The final pathological outcomes will reflect the balance between the cellular consequences (such as the UPR), intracellular degradation by the quality control pathways, and the dominant negative effects that secreted mutant collagen has on ECM architecture, stability, and function (Fig 1). In addition, the phenotype will be influenced by the functional role and expression level of the collagens, and importantly by the precise mutation, its location and destabilising effect on collagen folding. It is not sufficient to characterise a few key “canonical” UPR markers - detailed quantitative transcriptional, and importantly, post-transcriptional analyses, of well-validated UPR components are needed to document a comprehensive mutation-specific molecular signature.

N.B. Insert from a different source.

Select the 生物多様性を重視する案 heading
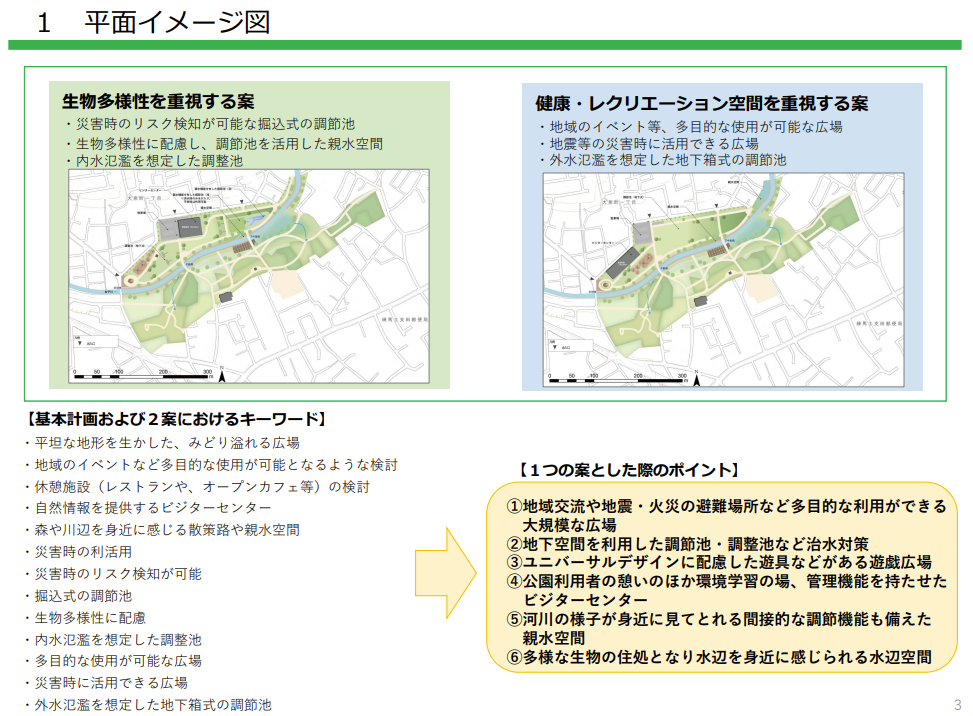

As a final comment, it is crucially important to study collagens in the correct disease target tissues/cells involved in the pathologies using model systems where expression levels are biologically appropriate. The proteostasis machinery in different cell types will be tuned to their functional biosynthetic capacity, and thus their capacity to respond to collagen misfolding is likely to exhibit cell specificity. For example, chondrocytes are professional secretory cells and this is thought to contribute to their particular susceptibility to ER stress from ECM protein misfolding⁸⁹. Thus, using new mouse models, or in vitro cell models that accurately recapitulate cellular pathologies, will be vital to understand the molecular pathology caused by collagen misfolding, and will also form the basis for sophisticated therapeutic manipulation of the proteostasis network.